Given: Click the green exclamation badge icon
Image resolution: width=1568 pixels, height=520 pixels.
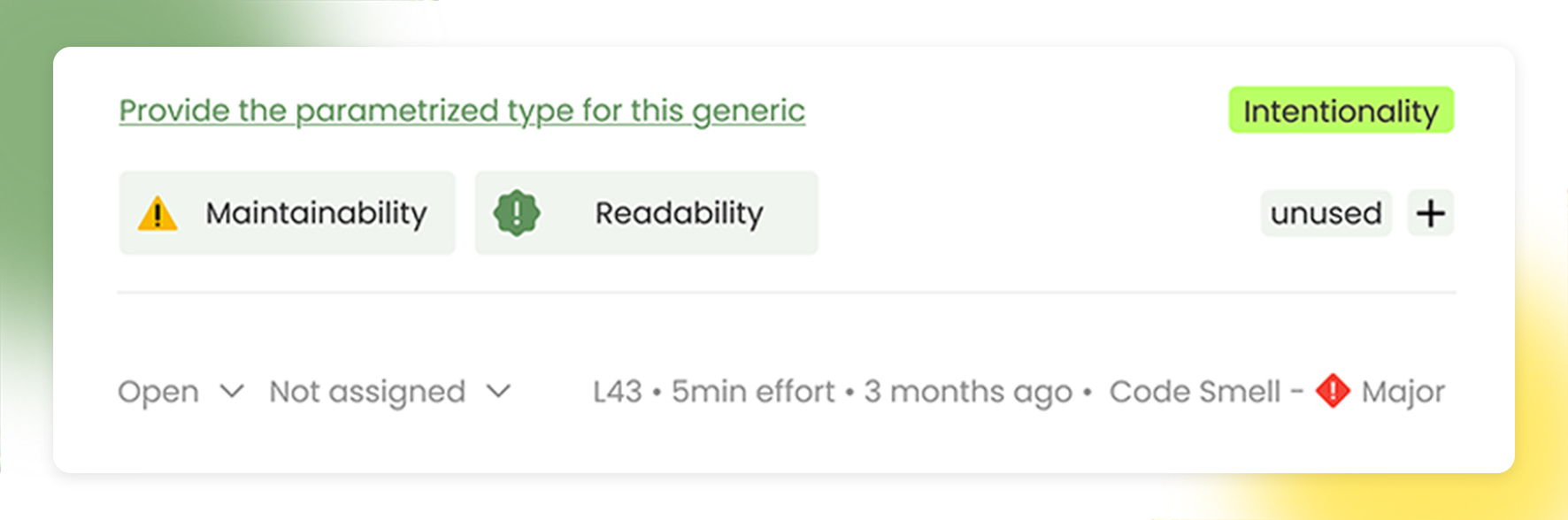Looking at the screenshot, I should pos(517,213).
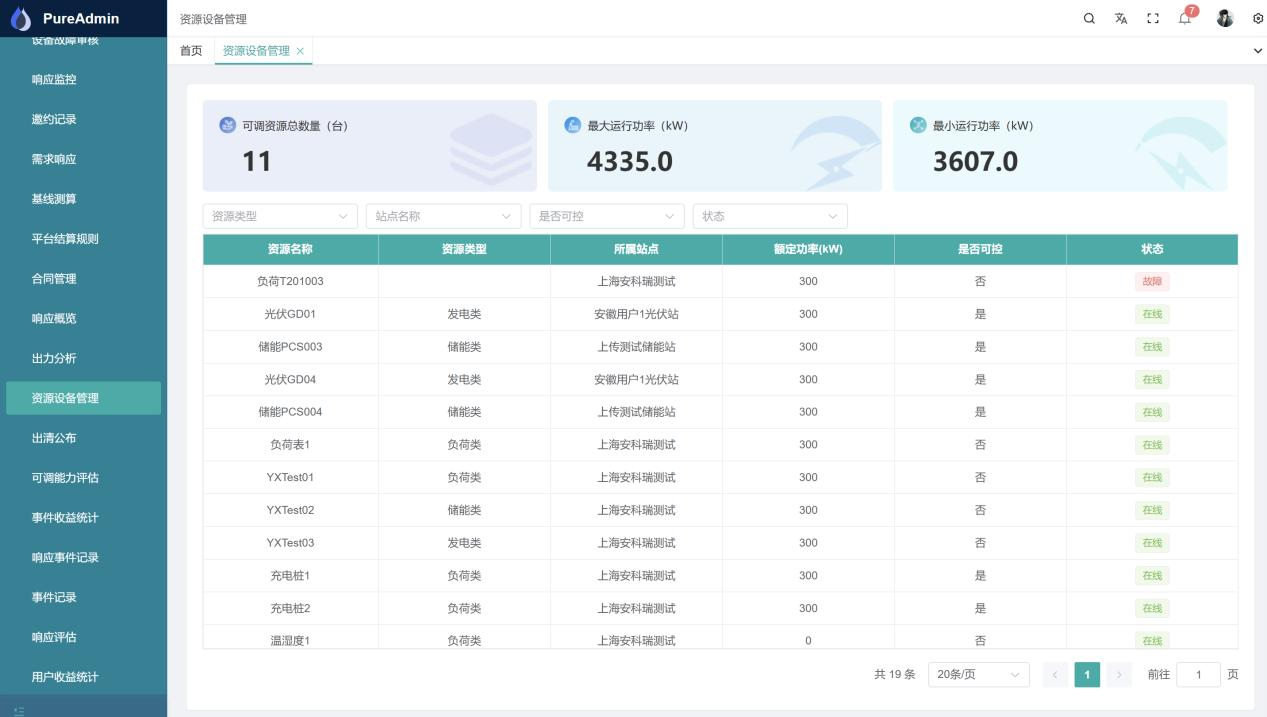Click the PureAdmin logo icon

click(20, 18)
·····
- **REQUIREMENT**
Return each entry exactly as it appears above, but exclude the pictures.

- **TASK ANSWER**
Given: Click the green exclamation badge icon
Image resolution: width=1568 pixels, height=520 pixels.
Looking at the screenshot, I should pos(517,213).
Click the PureAdmin logo icon

click(20, 18)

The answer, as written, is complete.